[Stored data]
%%

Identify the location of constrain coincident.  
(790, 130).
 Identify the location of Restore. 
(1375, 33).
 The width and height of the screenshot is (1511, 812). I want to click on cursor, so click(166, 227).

%%

Output every nonblank line of the data above as a Markdown table with two columns. Put a sequential row number under Row and the line itself under Line.

> Solution:
| Row | Line |
|---|---|
| 1 | Identify the location of constrain coincident.   |
| 2 | (790, 130). |
| 3 |  Identify the location of Restore.  |
| 4 | (1375, 33). |
| 5 |  The width and height of the screenshot is (1511, 812). I want to click on cursor, so click(166, 227). |